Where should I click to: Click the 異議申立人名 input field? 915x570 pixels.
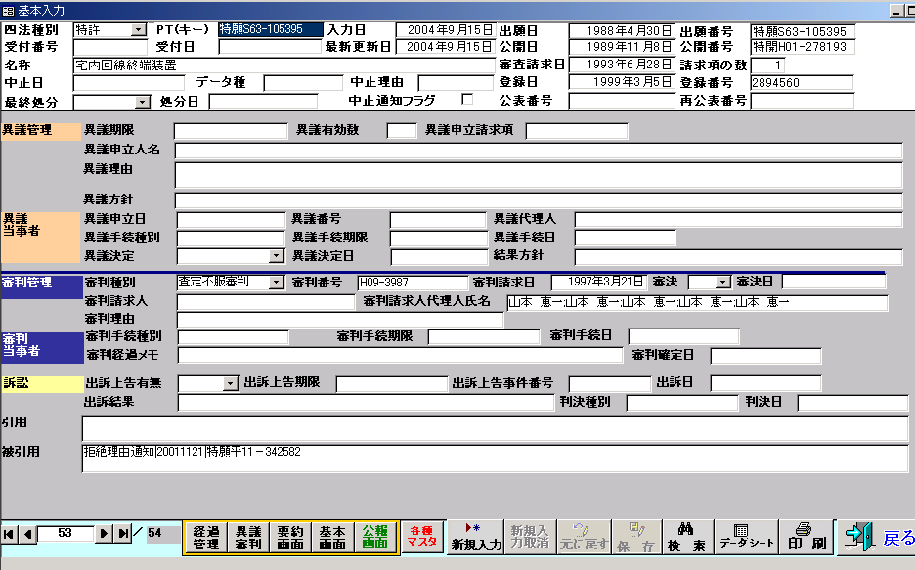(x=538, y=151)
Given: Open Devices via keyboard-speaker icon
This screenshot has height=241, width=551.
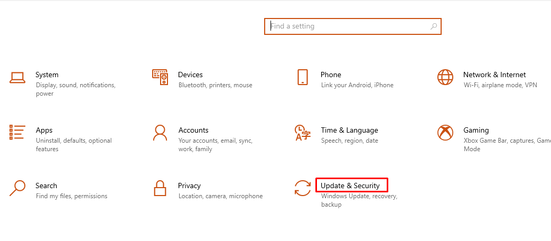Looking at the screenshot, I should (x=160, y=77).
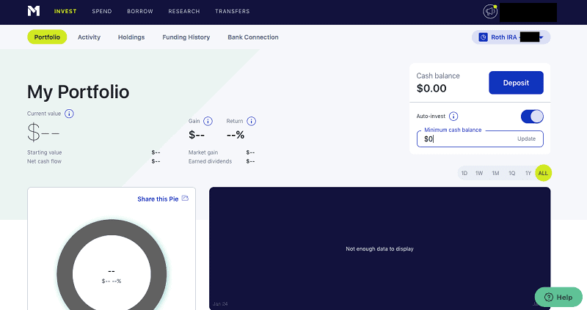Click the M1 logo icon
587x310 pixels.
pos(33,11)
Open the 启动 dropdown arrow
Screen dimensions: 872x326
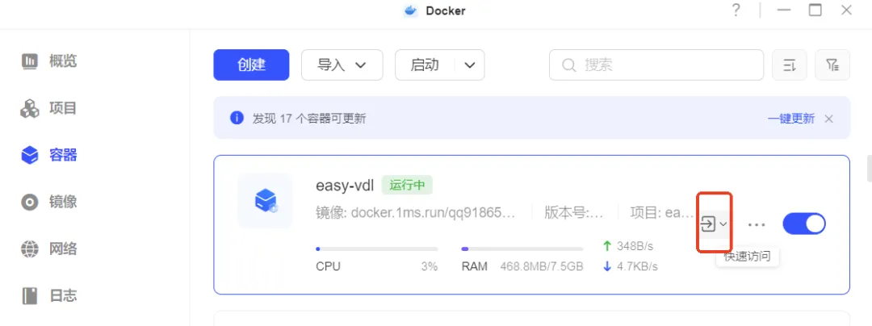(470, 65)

* * *

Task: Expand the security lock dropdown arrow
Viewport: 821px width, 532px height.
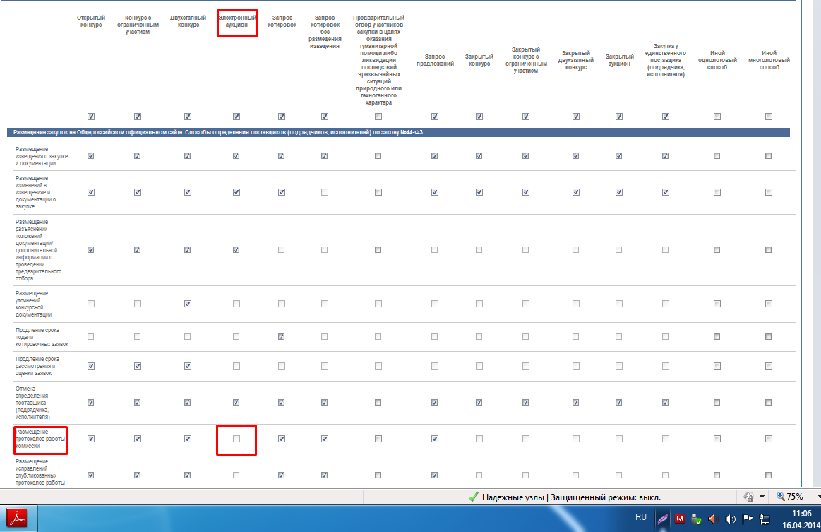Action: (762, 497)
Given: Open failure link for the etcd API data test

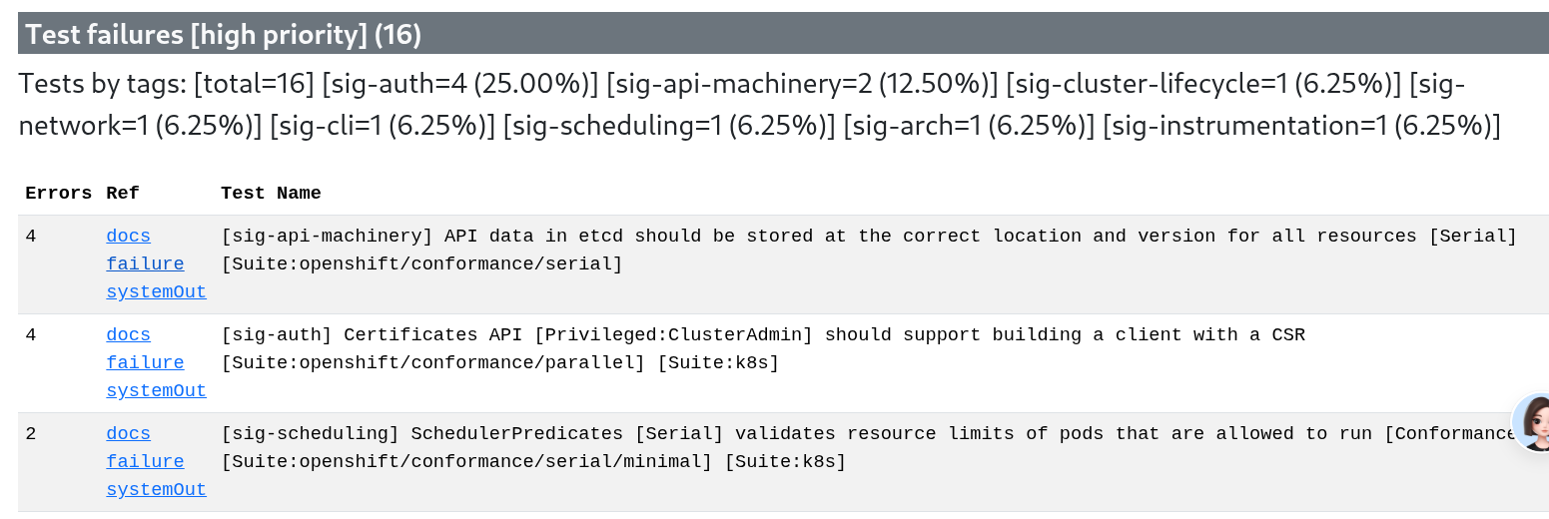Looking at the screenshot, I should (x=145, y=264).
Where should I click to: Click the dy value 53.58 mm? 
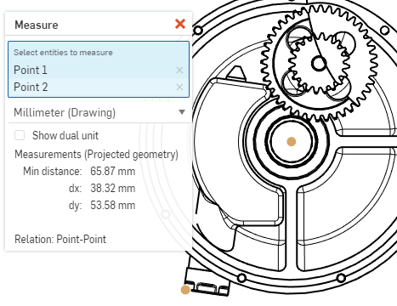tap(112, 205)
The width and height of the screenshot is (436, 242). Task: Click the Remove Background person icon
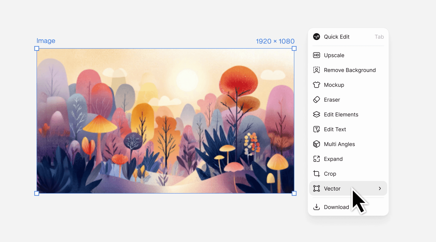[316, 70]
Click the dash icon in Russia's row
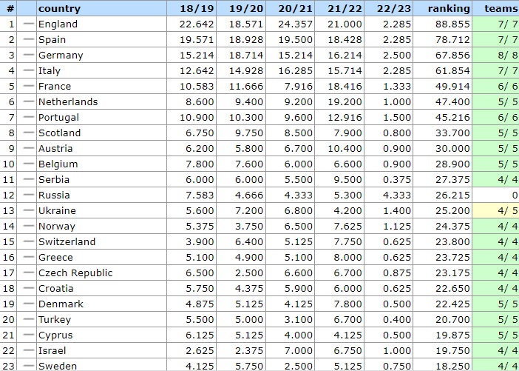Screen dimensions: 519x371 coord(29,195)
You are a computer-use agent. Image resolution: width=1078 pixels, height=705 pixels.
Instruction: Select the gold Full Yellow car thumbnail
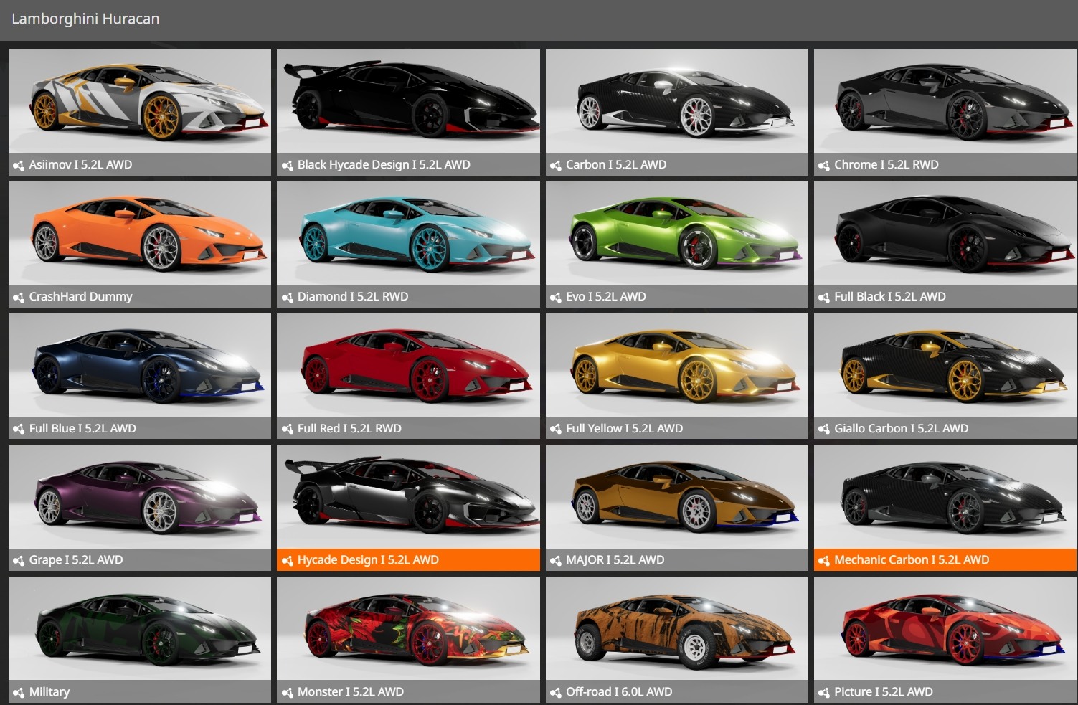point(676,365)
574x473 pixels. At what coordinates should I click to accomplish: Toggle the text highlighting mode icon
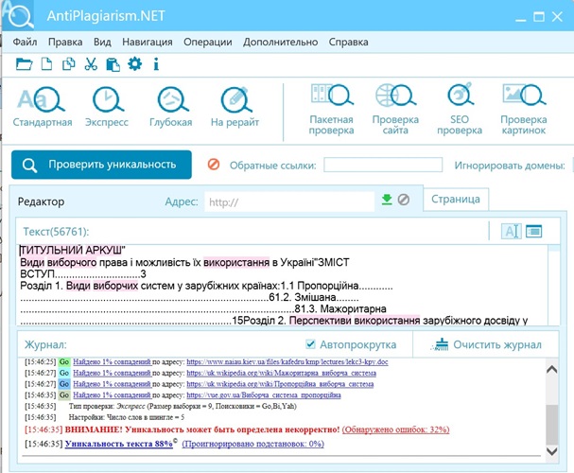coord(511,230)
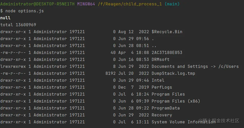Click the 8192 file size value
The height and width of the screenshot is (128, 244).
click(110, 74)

==

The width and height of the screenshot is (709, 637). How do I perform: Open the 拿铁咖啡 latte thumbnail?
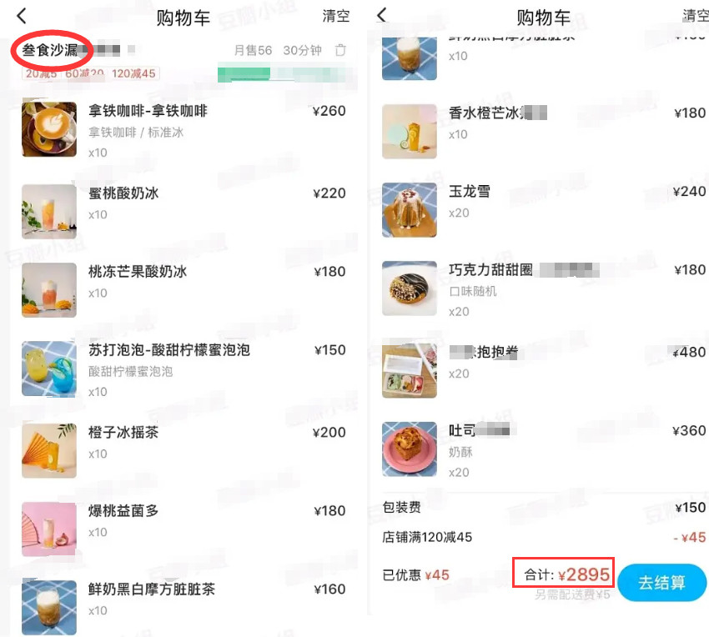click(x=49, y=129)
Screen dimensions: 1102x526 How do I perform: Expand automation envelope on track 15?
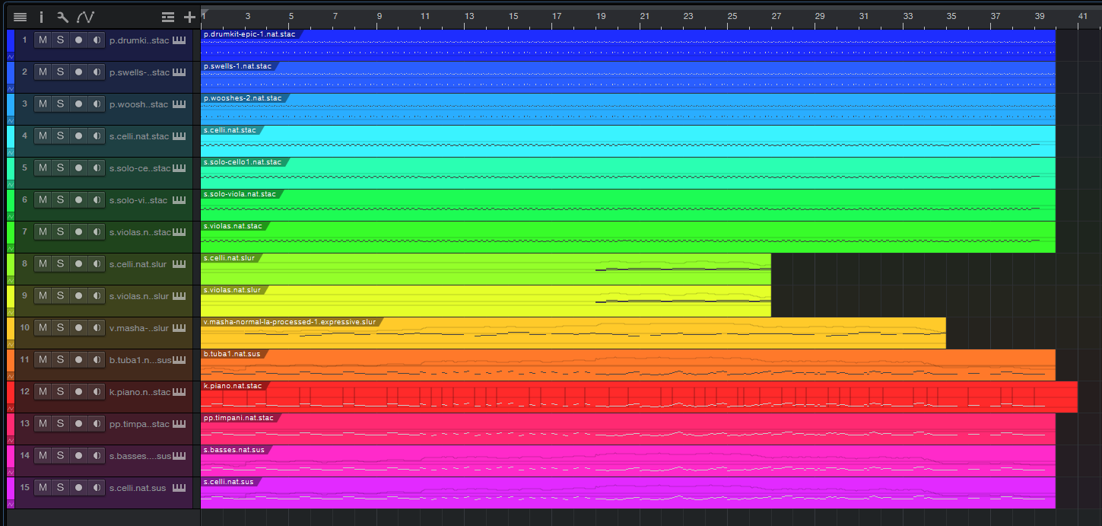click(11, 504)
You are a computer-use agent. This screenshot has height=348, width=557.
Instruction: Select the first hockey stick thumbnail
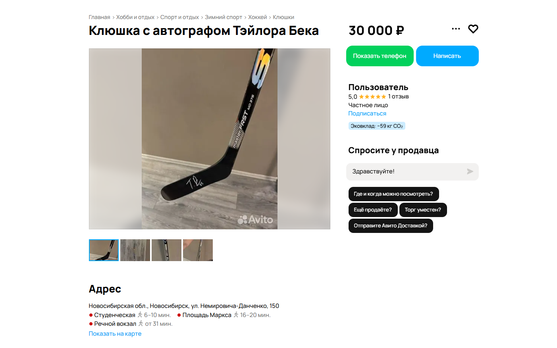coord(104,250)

> **Problem statement**: Filter the records, keeping only lines that contain "agent", and show those lines.

> **Result of the exercise**:
You are a computer-use agent. Image resolution: width=1078 pixels, height=705 pixels.
You are a computer-use agent. This screenshot has height=348, width=557.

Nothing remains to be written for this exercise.